Last week, Boris Johnson refused Thomas Cook's request for financial assistance from the Government, reportedly to avoid a "moral hazard" for other failing businesses. Yet, when Condor - a German subsidiary of Thomas Cook - requested a reported €200m of financial assistance in that same week, the German government is reported to have provided a €320m bridging loan to Condor. What gives?
In this podcast, we separate soundbites from State aid - and take a look at what the EU State aid rules mean for firms facing financial difficulty.
Sean Giles: My name is Sean Giles I am an Associate in the EU, Trade and Competition team here at Gowling WLG and I am sitting with Bernardine Adkins who a Partner and Head of the team. We are on a cloudy Friday morning in a room without any windows recording this podcast and Bernardine is absolutely desperate for a coffee so we had better press on otherwise it could get very nasty!
Bernardine Adkins: Sean - a bit of an extensional question for you... Why are we here? What is this podcast about? Why did we decide to do this one?
Sean: Why are we here... I won't go into that, but for this podcast you have probably seen there are lots of things in the news this week about Thomas Cook going into administration. The government are saying they are unable to provide any State aid or support to Thomas Cook on the basis that doing so would be a moral hazard, whereby many other companies if they ever go into liquidation or financial difficulty they would be seeking some funds from the government. People have been up in arms about that because in Germany a subsidiary of Thomas Cook, Condor Airlines, have sought about €200 million reportedly in aid from German states which looks set to be granted according to news reports so we had better clear up what is going on. We had better clear up what is happening here.

- [Requirements]
Quote the part of the Thomas Cook State aid podcast text that starts with "Sean Giles: My" and goes on through "do this one?".

- [Dataset content]
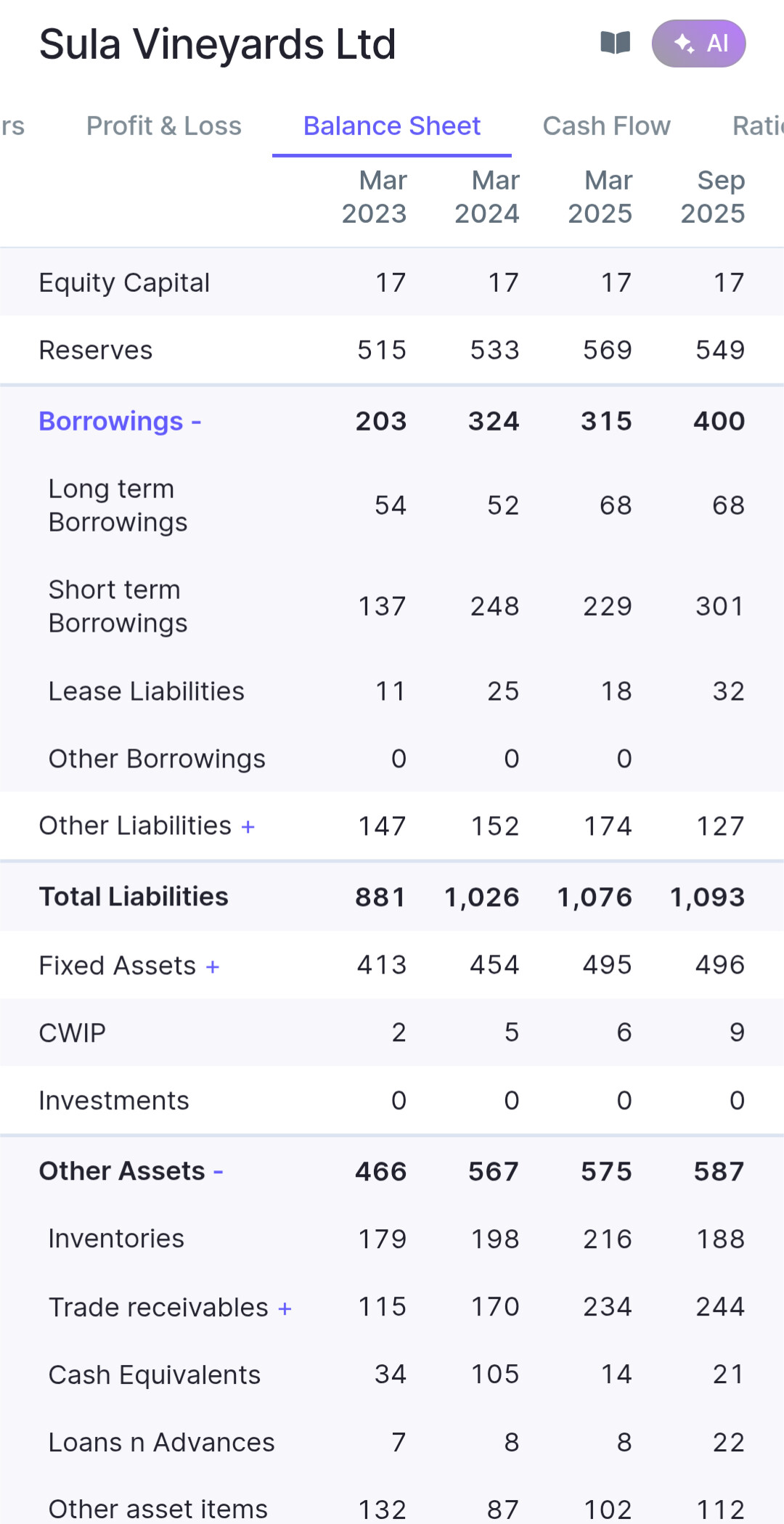Collapse the Other Assets section
This screenshot has height=1524, width=784.
coord(218,1172)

- [Solution for this exercise]
Sean Giles: My name is Sean Giles I am an Associate in the EU, Trade and Competition team here at Gowling WLG and I am sitting with Bernardine Adkins who a Partner and Head of the team. We are on a cloudy Friday morning in a room without any windows recording this podcast and Bernardine is absolutely desperate for a coffee so we had better press on otherwise it could get very nasty!
Bernardine Adkins: Sean - a bit of an extensional question for you... Why are we here? What is this podcast about? Why did we decide to do this one?